__DIRECTION__: Edit the stretch of material from the line containing "How do I perform: Tap" through the end, replacing "Given" with "Goal" and leaving everything else unchanged.

:::::

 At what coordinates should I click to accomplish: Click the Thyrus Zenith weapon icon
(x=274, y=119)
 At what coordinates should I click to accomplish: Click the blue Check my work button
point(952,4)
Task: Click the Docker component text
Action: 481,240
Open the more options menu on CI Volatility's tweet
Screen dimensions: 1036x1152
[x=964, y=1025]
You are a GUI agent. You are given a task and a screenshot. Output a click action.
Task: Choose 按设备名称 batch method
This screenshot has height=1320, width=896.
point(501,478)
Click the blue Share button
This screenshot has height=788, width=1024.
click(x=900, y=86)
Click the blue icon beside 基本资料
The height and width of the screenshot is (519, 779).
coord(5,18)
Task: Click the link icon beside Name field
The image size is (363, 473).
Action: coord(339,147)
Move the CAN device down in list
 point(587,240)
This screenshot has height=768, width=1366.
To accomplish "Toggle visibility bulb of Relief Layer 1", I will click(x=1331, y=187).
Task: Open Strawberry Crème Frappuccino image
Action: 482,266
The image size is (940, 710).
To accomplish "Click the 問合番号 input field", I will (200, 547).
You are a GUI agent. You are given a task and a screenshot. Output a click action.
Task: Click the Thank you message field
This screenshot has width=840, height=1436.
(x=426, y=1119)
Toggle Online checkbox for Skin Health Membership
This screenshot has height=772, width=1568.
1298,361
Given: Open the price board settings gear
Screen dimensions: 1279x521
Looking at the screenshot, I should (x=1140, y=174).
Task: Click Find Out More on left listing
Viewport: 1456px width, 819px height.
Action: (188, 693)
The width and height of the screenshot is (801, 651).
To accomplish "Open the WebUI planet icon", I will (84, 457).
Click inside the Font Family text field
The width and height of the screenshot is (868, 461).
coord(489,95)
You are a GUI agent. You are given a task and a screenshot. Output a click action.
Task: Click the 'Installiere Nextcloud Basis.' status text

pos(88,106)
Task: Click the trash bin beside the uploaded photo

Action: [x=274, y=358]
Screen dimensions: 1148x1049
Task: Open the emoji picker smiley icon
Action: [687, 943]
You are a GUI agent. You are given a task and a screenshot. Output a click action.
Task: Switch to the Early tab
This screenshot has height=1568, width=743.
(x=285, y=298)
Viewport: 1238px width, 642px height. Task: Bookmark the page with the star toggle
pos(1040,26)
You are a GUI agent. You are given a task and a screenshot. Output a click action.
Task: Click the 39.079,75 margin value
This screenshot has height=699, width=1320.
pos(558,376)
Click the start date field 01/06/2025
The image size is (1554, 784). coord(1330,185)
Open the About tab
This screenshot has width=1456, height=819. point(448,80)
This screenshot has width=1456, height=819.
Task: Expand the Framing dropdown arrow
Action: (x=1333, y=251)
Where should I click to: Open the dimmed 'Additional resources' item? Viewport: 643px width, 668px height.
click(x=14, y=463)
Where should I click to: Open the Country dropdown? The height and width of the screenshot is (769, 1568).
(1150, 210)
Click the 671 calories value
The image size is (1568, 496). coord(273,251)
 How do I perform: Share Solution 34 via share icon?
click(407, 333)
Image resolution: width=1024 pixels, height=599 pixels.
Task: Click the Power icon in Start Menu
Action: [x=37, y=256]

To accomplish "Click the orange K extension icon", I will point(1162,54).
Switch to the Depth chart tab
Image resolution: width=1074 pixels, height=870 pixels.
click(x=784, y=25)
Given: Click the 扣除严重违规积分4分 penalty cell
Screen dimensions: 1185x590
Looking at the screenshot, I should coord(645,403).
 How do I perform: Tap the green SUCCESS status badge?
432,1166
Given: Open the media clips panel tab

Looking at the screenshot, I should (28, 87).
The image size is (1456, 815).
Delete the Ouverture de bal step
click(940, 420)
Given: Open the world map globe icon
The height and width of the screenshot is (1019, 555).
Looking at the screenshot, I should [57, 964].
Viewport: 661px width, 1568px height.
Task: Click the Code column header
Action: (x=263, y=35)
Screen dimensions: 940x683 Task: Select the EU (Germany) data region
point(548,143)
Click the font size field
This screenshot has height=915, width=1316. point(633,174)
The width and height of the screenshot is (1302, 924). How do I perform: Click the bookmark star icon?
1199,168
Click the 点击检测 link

:::::

__RESPONSE TO THE EXERCISE__:
 How do I perform: Tap the green SUCCESS status badge?
432,1166
Goal: Open the media clips panel tab

Looking at the screenshot, I should (28, 87).
The image size is (1456, 815).
Delete the Ouverture de bal step
click(940, 420)
Goal: Open the world map globe icon
The height and width of the screenshot is (1019, 555).
Looking at the screenshot, I should [57, 964].
Viewport: 661px width, 1568px height.
Task: Click the Code column header
Action: (x=263, y=35)
Screen dimensions: 940x683 Task: Select the EU (Germany) data region
point(548,143)
Click the font size field
This screenshot has height=915, width=1316. point(633,174)
The width and height of the screenshot is (1302, 924). How do I perform: Click the bookmark star icon?
1199,168
Click the 点击检测 link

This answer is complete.